(Stored dataset items)

= Beginning of Section =

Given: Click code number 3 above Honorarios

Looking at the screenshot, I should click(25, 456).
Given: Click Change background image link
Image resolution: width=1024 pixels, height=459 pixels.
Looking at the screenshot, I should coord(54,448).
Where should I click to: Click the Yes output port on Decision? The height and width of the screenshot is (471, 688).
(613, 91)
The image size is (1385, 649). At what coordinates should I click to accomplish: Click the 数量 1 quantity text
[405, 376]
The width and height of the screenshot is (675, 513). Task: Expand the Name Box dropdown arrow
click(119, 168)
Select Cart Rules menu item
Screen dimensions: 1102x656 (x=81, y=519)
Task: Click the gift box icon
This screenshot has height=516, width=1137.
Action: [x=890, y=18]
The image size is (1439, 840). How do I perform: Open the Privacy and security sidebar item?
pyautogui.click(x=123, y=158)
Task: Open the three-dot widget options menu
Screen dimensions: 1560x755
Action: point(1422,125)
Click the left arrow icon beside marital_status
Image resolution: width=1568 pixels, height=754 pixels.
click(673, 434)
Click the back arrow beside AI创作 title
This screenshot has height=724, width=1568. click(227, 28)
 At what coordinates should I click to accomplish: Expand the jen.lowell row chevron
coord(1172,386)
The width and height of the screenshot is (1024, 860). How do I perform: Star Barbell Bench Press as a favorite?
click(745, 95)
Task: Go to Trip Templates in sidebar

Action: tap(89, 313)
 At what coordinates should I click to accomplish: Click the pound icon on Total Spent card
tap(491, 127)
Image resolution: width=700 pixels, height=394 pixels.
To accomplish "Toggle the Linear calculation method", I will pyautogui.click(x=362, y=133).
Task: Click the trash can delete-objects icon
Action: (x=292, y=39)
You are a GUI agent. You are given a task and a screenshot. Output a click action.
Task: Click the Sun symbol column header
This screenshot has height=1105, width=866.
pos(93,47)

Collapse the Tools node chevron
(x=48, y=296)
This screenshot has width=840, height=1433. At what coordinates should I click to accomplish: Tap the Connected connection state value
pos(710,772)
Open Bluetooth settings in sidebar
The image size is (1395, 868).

= End of Section =

▸ **Exercise description**:
Write every record out again, unaltered.

▸ **Response to the task**:
Given: Click code number 3 above Honorarios

Looking at the screenshot, I should click(25, 456).
Given: Click Change background image link
Image resolution: width=1024 pixels, height=459 pixels.
Looking at the screenshot, I should coord(54,448).
Where should I click to: Click the Yes output port on Decision? The height and width of the screenshot is (471, 688).
(613, 91)
The image size is (1385, 649). At what coordinates should I click to accomplish: Click the 数量 1 quantity text
[405, 376]
The width and height of the screenshot is (675, 513). Task: Expand the Name Box dropdown arrow
click(119, 168)
Select Cart Rules menu item
Screen dimensions: 1102x656 (x=81, y=519)
Task: Click the gift box icon
This screenshot has height=516, width=1137.
Action: [x=890, y=18]
The image size is (1439, 840). How do I perform: Open the Privacy and security sidebar item?
pyautogui.click(x=123, y=158)
Task: Open the three-dot widget options menu
Screen dimensions: 1560x755
Action: point(1422,125)
Click the left arrow icon beside marital_status
Image resolution: width=1568 pixels, height=754 pixels.
click(673, 434)
Click the back arrow beside AI创作 title
This screenshot has height=724, width=1568. click(227, 28)
 At what coordinates should I click to accomplish: Expand the jen.lowell row chevron
coord(1172,386)
The width and height of the screenshot is (1024, 860). How do I perform: Star Barbell Bench Press as a favorite?
click(745, 95)
Task: Go to Trip Templates in sidebar

Action: tap(89, 313)
 At what coordinates should I click to accomplish: Click the pound icon on Total Spent card
tap(491, 127)
Image resolution: width=700 pixels, height=394 pixels.
To accomplish "Toggle the Linear calculation method", I will pyautogui.click(x=362, y=133).
Task: Click the trash can delete-objects icon
Action: (x=292, y=39)
You are a GUI agent. You are given a task and a screenshot. Output a click action.
Task: Click the Sun symbol column header
This screenshot has height=1105, width=866.
pos(93,47)

Collapse the Tools node chevron
(x=48, y=296)
This screenshot has width=840, height=1433. At what coordinates should I click to accomplish: Tap the Connected connection state value
pos(710,772)
Open Bluetooth settings in sidebar
The image size is (1395, 868).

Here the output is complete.